### [Texte à lire]
# # #

Le monde de la photographie est en deuil. Mardi 26 novembre, le photographe américain Saul Leiter est mort. Selon son ami Roger Szmulewicz (directeur de la galerie 51 à Anvers), "Saul Leiter était malade". Il avait 89 ans.
C'est tardivement que Saul Leiter connaîtra le succès dans la photographie, notamment en se faisant le porte-drapeau de la couleur à l'heure où la critique et les spécialistes dressaient le noir et blanc en roi du genre. Né en 1923 à Pittsburgh (Pennsylvanie), ce fils d'un rabbin décide de devenir photographe après avoir vu l'exposition Henri Cartier-Bresson au célèbre MoMA de New York. À l'inverse de son père qui ne soutenait pas ses désirs artistiques, c'est sa mère qui lui offrit son premier appareil à l'âge de 12 ans.

# # #

### [Consignes]
1: Répondez aux questions suivantes à partir du texte sur Saul Leiter :
(a) Quel âge avait Saul Leiter à sa mort ?
(b) Dans quelle ville est-il né ?
(c) Qui lui offrit son premier appareil, et à quel âge ?
2: Recopiez à l'identique le segment du texte sur Saul Leiter compris entre "C'est tardivement que" et "l'âge de 12 ans.", bornes incluses.
3: Prolongez le texte sur Saul Leiter en partant de sa dernière phrase.
La liste n'a aucun lien avec le texte sur Saul Leiter.

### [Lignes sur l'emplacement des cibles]
# # #

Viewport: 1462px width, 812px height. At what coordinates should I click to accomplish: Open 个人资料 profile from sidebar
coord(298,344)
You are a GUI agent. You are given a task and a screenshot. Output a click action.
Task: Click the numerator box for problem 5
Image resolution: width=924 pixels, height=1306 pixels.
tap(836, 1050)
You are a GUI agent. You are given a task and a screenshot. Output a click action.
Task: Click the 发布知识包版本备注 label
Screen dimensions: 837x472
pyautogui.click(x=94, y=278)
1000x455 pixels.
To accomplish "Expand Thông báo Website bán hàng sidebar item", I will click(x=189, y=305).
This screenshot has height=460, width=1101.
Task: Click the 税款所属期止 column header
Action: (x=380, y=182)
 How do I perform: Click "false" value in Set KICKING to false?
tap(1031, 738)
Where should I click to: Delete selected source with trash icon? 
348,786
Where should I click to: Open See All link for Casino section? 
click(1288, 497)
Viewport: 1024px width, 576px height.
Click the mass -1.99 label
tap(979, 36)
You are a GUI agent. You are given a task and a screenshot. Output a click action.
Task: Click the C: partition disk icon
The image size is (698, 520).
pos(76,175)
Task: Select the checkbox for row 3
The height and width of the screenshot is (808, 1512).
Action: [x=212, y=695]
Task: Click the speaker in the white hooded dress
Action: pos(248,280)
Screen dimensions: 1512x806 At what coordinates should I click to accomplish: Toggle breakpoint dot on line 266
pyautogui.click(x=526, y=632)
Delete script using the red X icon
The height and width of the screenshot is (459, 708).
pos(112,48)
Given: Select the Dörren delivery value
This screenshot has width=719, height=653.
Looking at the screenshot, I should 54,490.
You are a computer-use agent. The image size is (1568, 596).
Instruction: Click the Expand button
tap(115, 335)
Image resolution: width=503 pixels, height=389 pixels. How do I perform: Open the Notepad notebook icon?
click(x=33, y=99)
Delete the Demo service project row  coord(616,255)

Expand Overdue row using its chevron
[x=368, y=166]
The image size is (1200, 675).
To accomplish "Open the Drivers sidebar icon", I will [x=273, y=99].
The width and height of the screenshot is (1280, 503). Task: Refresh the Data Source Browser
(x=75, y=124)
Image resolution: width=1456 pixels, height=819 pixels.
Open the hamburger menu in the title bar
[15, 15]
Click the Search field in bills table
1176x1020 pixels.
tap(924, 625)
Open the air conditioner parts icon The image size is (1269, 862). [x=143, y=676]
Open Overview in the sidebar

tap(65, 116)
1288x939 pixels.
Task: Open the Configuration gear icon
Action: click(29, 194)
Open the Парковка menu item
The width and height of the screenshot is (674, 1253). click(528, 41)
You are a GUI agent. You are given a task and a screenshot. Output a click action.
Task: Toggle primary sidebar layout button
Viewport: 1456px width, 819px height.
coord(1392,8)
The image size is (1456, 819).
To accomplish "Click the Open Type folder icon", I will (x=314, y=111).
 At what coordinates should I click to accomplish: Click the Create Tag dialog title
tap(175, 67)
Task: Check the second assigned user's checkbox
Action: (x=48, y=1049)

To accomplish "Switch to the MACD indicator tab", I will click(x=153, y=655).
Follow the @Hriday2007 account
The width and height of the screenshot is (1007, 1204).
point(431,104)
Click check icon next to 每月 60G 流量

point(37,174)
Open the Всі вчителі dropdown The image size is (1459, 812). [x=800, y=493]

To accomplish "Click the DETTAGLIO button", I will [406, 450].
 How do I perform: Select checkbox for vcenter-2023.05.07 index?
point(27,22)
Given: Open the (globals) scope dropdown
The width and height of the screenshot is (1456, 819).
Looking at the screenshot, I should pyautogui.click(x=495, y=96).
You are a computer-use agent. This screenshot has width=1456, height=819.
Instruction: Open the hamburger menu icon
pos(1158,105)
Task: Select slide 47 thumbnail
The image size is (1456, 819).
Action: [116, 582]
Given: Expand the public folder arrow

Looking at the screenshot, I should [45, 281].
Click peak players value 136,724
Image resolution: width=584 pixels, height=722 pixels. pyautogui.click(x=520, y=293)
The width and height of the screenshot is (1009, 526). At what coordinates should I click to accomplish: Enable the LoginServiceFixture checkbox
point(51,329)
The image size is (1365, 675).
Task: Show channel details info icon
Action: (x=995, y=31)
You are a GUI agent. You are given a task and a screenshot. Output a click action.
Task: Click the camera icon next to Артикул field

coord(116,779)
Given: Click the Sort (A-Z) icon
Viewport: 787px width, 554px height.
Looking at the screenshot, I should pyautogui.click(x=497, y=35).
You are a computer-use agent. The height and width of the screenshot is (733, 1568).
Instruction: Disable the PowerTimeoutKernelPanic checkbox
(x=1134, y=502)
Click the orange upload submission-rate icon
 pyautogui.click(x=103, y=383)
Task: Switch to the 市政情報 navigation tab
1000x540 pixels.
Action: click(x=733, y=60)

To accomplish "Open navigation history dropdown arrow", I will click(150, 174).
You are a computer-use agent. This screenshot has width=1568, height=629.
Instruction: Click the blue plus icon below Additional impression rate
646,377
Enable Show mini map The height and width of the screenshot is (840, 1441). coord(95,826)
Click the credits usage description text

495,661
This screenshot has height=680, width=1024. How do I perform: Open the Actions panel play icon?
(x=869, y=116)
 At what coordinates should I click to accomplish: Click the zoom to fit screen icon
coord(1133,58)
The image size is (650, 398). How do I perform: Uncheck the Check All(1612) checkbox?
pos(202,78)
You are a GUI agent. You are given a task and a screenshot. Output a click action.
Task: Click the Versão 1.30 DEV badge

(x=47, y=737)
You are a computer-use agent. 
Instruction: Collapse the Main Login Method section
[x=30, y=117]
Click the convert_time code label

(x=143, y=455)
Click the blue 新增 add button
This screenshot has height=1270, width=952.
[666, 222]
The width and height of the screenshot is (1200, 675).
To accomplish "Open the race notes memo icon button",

# # #

### [Réponses à l'exercice]
1:
(a) 89 ans.
(b) À Pittsburgh (Pennsylvanie).
(c) Sa mère, à l'âge de 12 ans.

2:
C'est tardivement que Saul Leiter connaîtra le succès dans la photographie, notamment en se faisant le porte-drapeau de la couleur à l'heure où la critique et les spécialistes dressaient le noir et blanc en roi du genre. Né en 1923 à Pittsburgh (Pennsylvanie), ce fils d'un rabbin décide de devenir photographe après avoir vu l'exposition Henri Cartier-Bresson au célèbre MoMA de New York. À l'inverse de son père qui ne soutenait pas ses désirs artistiques, c'est sa mère qui lui offrit son premier appareil à l'âge de 12 ans.

3:
Vivant à New York, passionné par la rue, Saul Leiter, Leica au poing, se met à photographier les rues de la mégalopole. Également peintre, il voit sa carrière basculer lorsqu'il découvre la couleur, à un moment où le procédé est loin d'être à la mode. Il poursuivra pourtant en noir et blanc, puisque son premier grand succès sera sa présence au MoMA dans l'exposition Always the young stranger. Mais très vite, carrière oblige, la rue deviendra secondaire dans son travail, demeurant une partie relativement méconnue. Il devient en effet photographe de mode, et ses clichés font le bonheur pendant trente ans de magazines comme Harper's Bazaar, Esquire, Vogue ou Elle.
Ce n'est qu'à la fin des années 1990 que son travail dans la rue appraît aux yeux du grand public, alors qu'il a cultivé sa passion avec discrétion. En 2006, ses premières photos en couleur sont exposées à la Howard Greenberg Gallery à Manhattan. Décrit comme atypique, Saul Leiter était "bougon, un peu dans son monde", confesse Agnès Sire, la directrice de la Fondation Henri Cartier-Bresson, qui lui avait consacré une exposition au photographe en 2008.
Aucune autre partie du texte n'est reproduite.